My response, out of surprise at his question, was to default to my American definition of who you are, that is, what is your work? Literally, what are you doing? It was not an existential question as to how am I being in the world. I launched into a recitation of all the work I am doing right now at this time of my life, which made me tired, in and of itself.

I told him that my work these days involves consultation with folks who are on the front line. That front line includes the realm of the Spirit, the Body, and the Heart., In fact, I am finding that the “front line” winds circuitously around the field of play across America, from Boston, Austin, and Seattle, and now, even in the wide world.

In one field, healthcare, I work consulting with folks, mostly in the C-Suite, coaching in the area of leadership, although our firm works in clinical improvement as well. I have enjoyed coaching a few CEOs who are serious about providing value-based healthcare in the communities they serve. This pandemic has been a strain, one that will reverberate for years, with stretched staffs beyond the breaking point, particularly with the people who provide the most direct patient care: nurses. When I had my emergency quad bypass surgery at Emory, it was an amazing team of nurses that got me through. My surgeon, a classmate of mine, performed beating heart/open heart surgery that had me on the table for eight hours. He is singular in his skill. But I only saw him before surgery, and briefly afterward as he was on to other critical patients, It was the nurses that took care of me.

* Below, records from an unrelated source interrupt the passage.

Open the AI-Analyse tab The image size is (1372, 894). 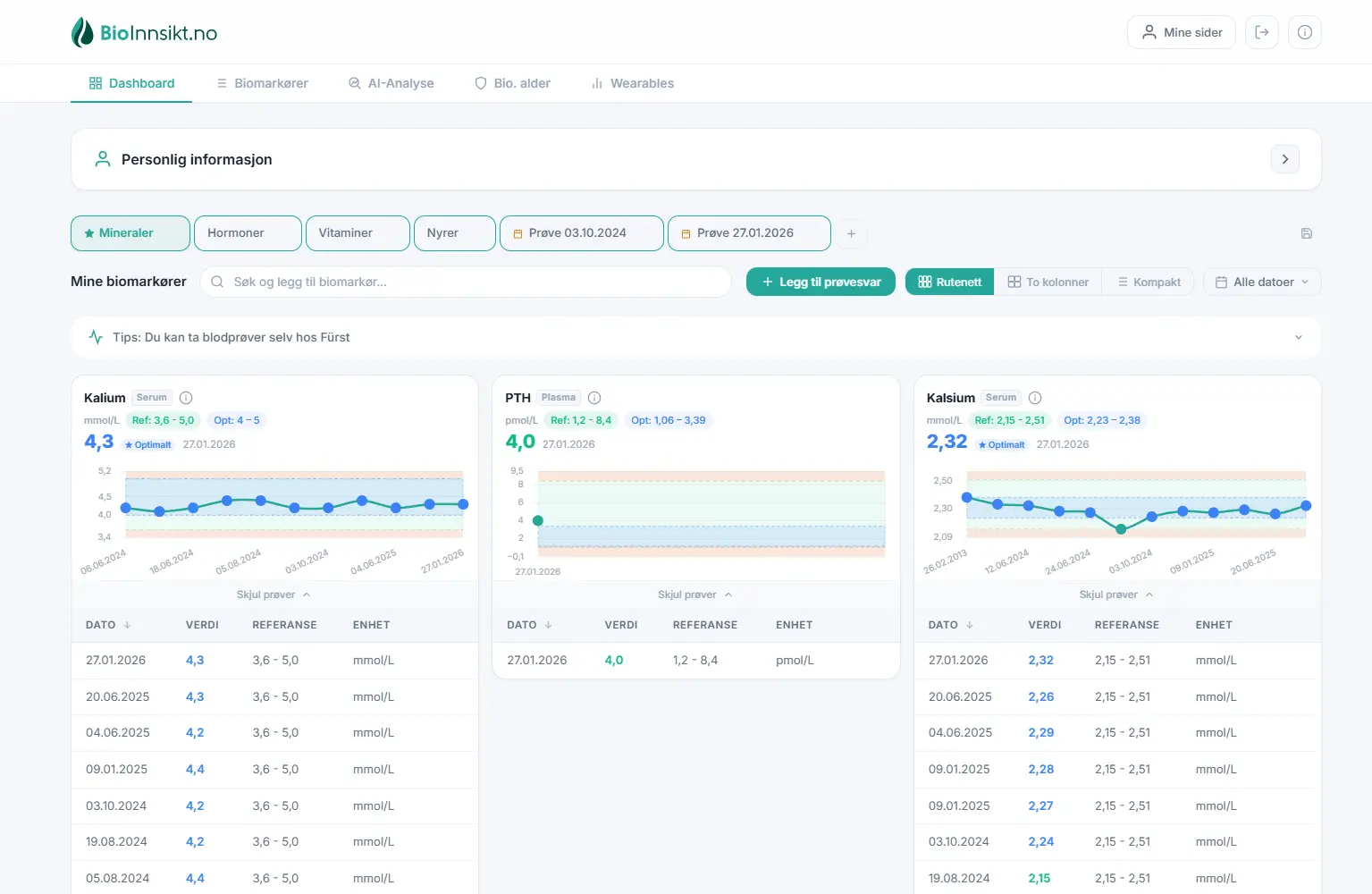click(391, 83)
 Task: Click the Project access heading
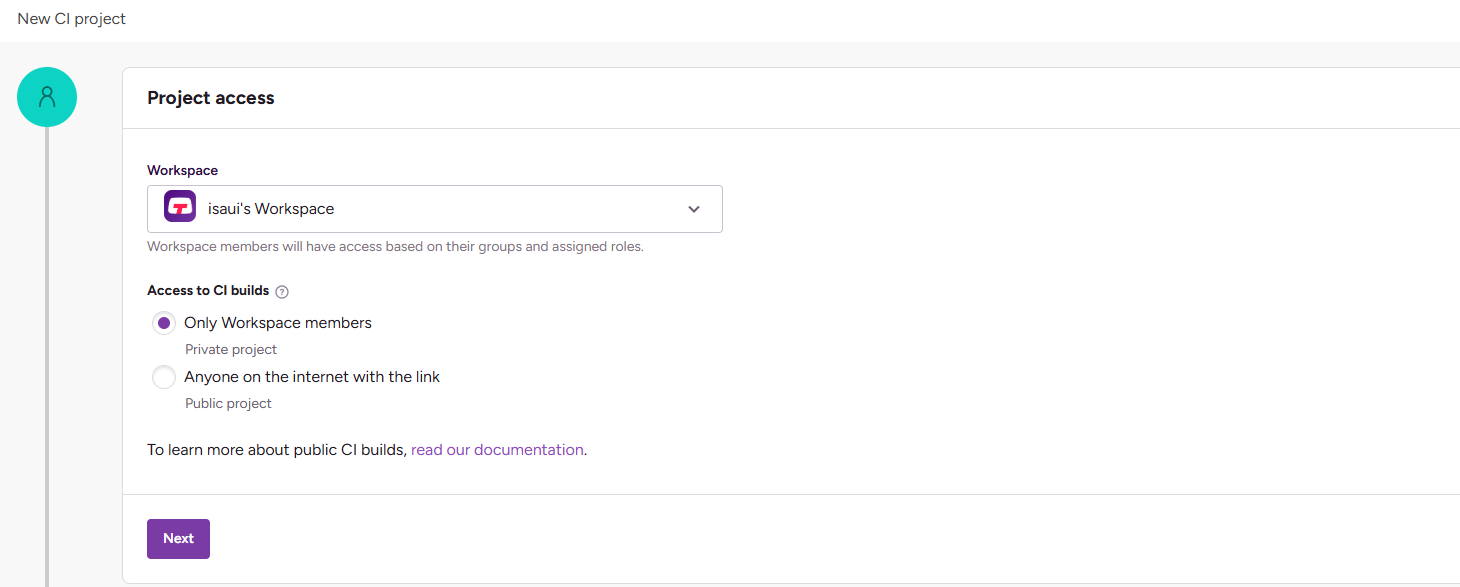(210, 98)
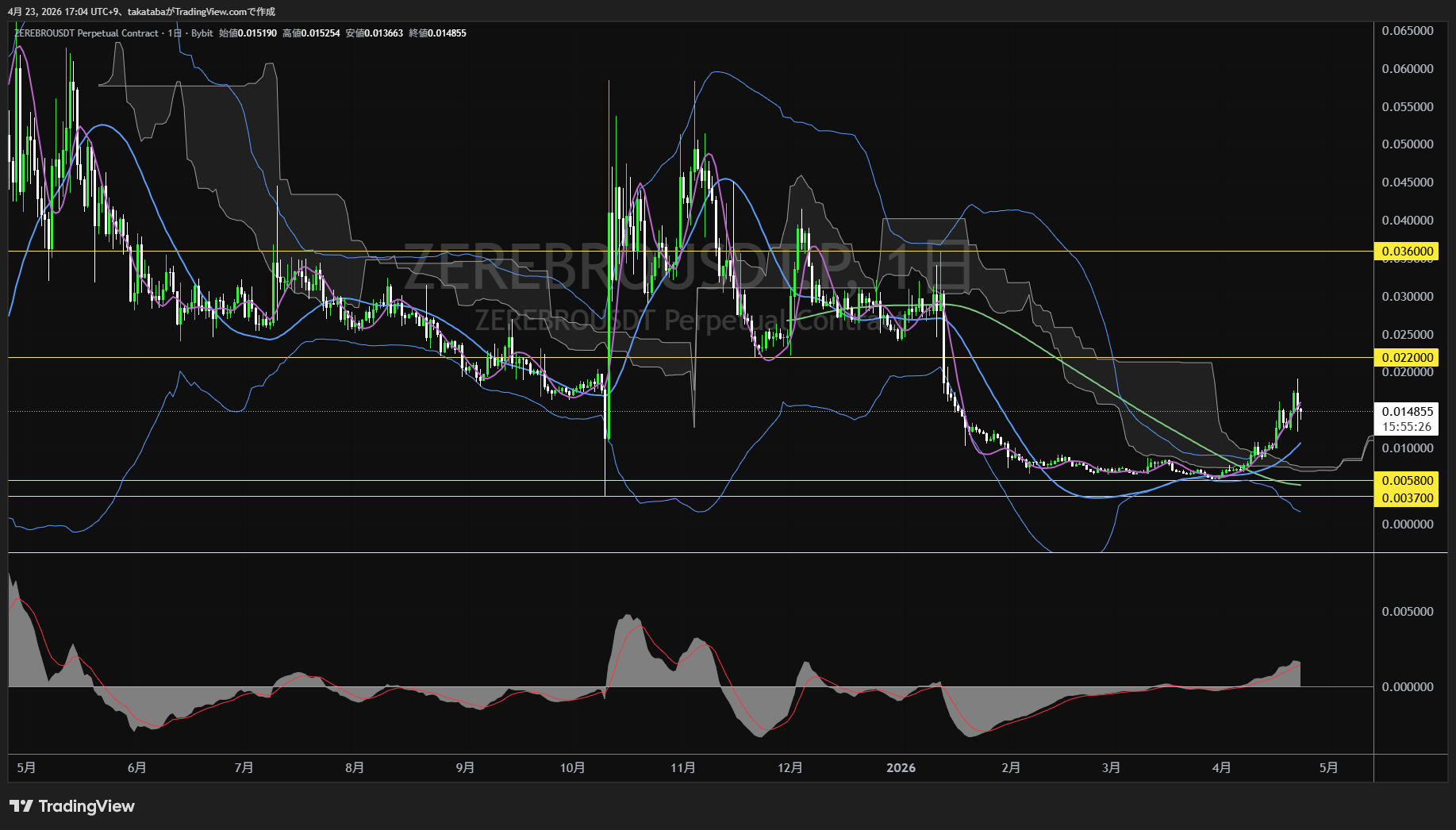Click the 0.036000 yellow price label
This screenshot has width=1456, height=830.
(x=1408, y=252)
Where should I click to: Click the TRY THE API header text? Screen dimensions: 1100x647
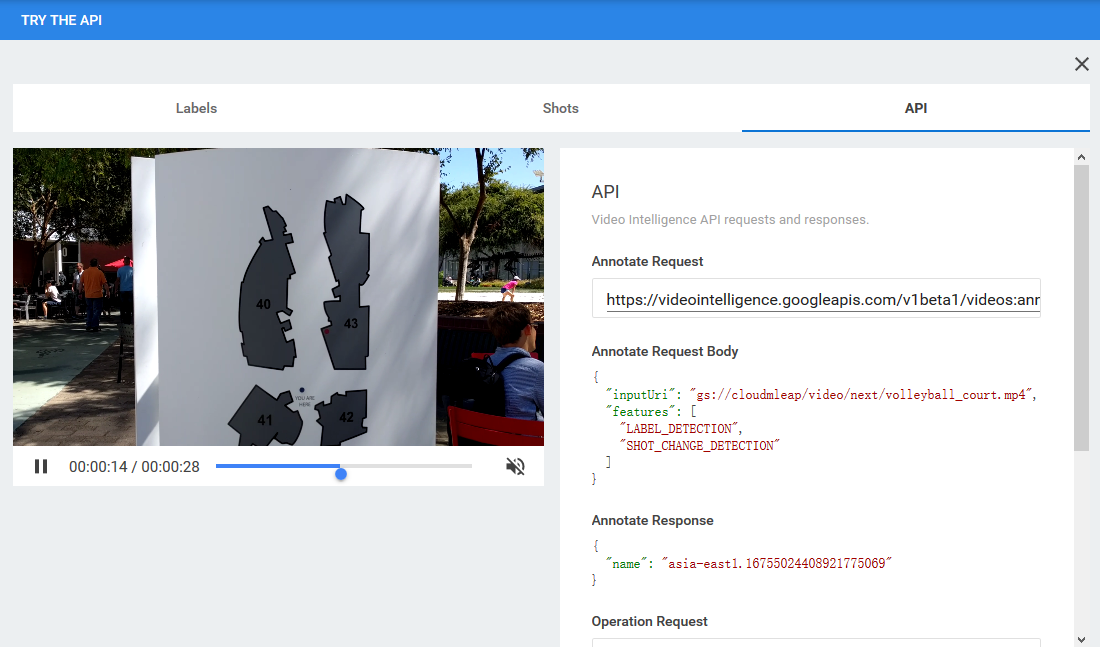click(61, 20)
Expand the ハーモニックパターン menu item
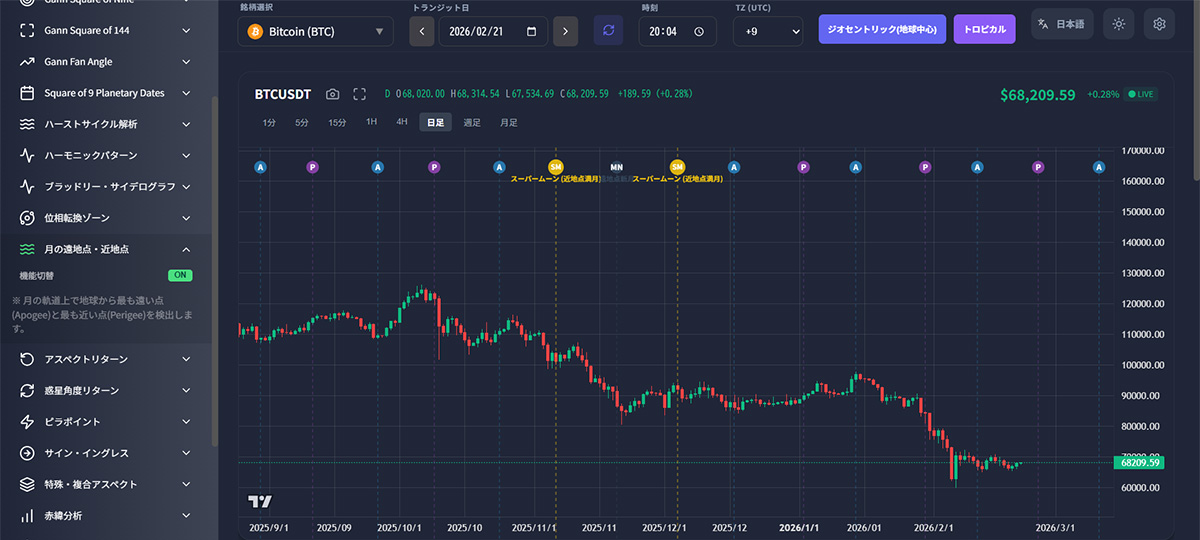Image resolution: width=1200 pixels, height=540 pixels. coord(105,155)
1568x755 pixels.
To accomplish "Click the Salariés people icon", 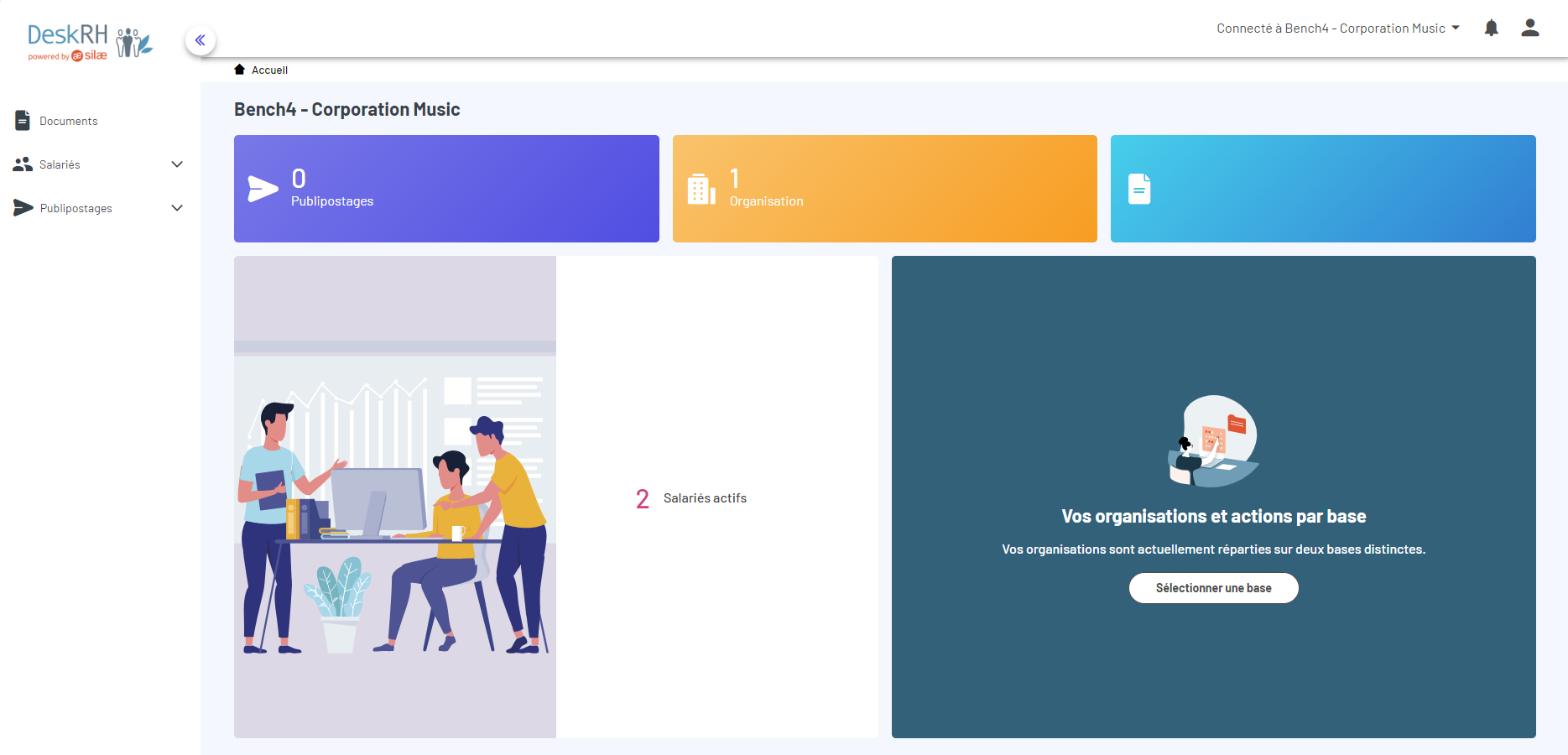I will tap(23, 164).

I made a point to tell the CEO that at a Christmas cocktail party, that his nurses were the best brand investment he had….and I think he heard me,

I am working with one CEO who is trying to intentionally address the nursing shortage, which is hurting him in a metro system, but killing rural hospitals. We are late to this particular game, but his passion gives me hope as my generation is rapidly filling up hospitals with physical needs and demands.

Another issue that is pressing is the psychological cost to physicians and clinical personnel after the intensity and volume of patient care in a pandemic we weren’t prepared for. I was working with one Emergency Room doc in New York at the peak of the first surge. He had served in Afghanistan in a combat unit, so he had seen a thing or two in terms of trauma. As he was telling me about the care he was giving with Covid patients in the ER, he stopped, caught his breath, and then began to weep, as he told of the body bags stacked in refrigerated trucks. His trauma is clearly not singular, and leaders in healthcare must find creative ways to address it in terms of building resilience and investing in the “healing of the healer”. The abatement of surges in cases of Covid is a positive step forward, but does not let us off the hook for the trauma our hospital staffs experienced. We must deal with it, creatively and proactively.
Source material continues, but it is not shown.